= ABOUT THIS TASK =
Word for word, quote the lines from the one containing "The height and" to the end of the entries below, including both. Leave pictures out.

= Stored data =
Segment Open

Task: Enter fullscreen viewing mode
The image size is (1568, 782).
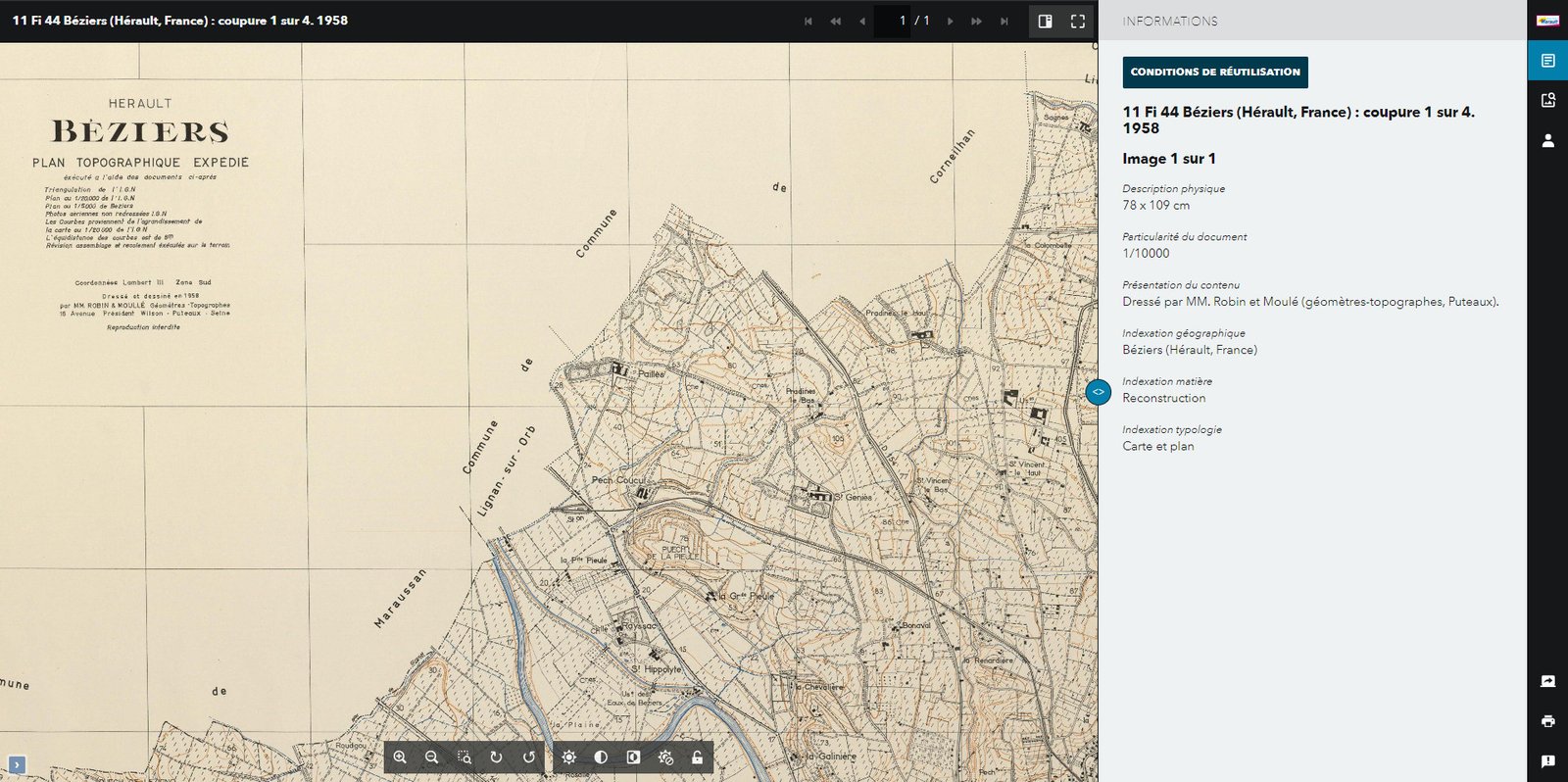Action: coord(1077,21)
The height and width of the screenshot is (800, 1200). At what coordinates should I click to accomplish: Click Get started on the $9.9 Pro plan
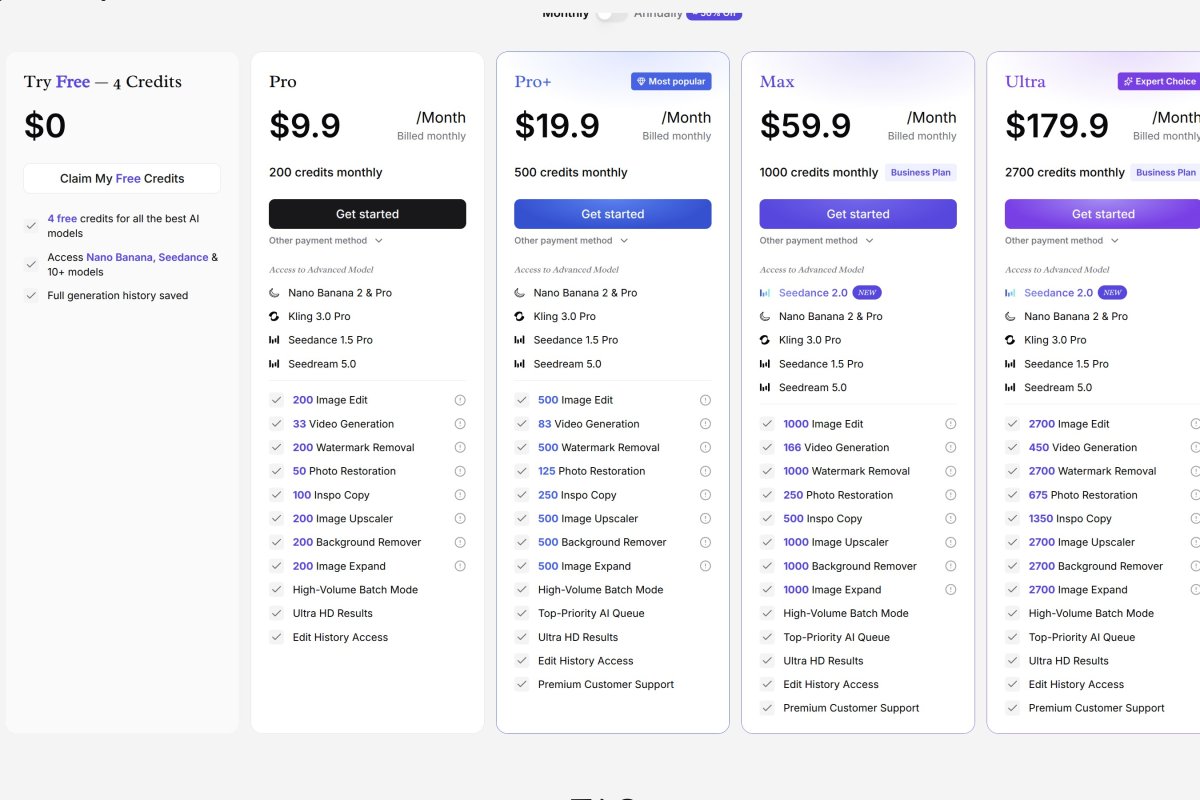tap(367, 214)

Segment Closed

= TASK SOLUTION =
The height and width of the screenshot is (800, 1200). At what coordinates should I click to accomplish: Click Get started on the $9.9 Pro plan
tap(367, 214)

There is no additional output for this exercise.